Collected data
******************************

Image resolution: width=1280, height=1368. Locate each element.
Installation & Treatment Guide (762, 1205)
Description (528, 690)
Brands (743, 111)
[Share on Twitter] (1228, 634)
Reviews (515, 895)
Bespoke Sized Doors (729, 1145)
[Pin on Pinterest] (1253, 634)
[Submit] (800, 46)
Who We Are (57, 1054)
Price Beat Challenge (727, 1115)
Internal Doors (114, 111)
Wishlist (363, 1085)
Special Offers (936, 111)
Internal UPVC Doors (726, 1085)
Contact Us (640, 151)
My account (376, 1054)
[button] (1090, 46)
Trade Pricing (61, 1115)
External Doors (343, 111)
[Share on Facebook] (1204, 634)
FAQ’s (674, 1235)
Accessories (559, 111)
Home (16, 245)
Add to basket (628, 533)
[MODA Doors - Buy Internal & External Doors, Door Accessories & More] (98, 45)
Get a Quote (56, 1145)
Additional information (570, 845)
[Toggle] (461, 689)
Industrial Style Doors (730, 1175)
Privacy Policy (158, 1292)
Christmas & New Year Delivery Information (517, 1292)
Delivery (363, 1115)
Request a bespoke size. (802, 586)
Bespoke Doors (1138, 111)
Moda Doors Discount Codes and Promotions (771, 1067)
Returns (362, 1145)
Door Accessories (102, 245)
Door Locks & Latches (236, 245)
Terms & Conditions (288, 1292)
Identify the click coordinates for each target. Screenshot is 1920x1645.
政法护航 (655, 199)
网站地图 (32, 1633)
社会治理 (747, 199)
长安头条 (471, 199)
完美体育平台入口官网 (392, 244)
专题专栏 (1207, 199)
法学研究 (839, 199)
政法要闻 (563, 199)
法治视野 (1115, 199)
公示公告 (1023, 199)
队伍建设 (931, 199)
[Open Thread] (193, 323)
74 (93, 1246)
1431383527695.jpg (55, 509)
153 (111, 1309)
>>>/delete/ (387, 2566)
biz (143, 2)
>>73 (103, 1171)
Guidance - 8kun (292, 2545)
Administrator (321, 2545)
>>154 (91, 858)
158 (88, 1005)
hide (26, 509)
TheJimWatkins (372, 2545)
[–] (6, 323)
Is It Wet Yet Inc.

******************************

## [WORK ORDER]
Here the answer is the exact run of lines above, from the line with "Identify the click" down to the last, and nothing else.

## [ANSWER FOR THIS EXERCISE]
Identify the click coordinates for each target. Screenshot is 1920x1645.
政法护航 (655, 199)
网站地图 (32, 1633)
社会治理 (747, 199)
长安头条 (471, 199)
完美体育平台入口官网 (392, 244)
专题专栏 (1207, 199)
法学研究 (839, 199)
政法要闻 (563, 199)
法治视野 (1115, 199)
公示公告 (1023, 199)
队伍建设 (931, 199)
[Open Thread] (193, 323)
74 (93, 1246)
1431383527695.jpg (55, 509)
153 (111, 1309)
>>>/delete/ (387, 2566)
biz (143, 2)
>>73 (103, 1171)
Guidance - 8kun (292, 2545)
Administrator (321, 2545)
>>154 (91, 858)
158 (88, 1005)
hide (26, 509)
TheJimWatkins (372, 2545)
[–] (6, 323)
Is It Wet Yet Inc.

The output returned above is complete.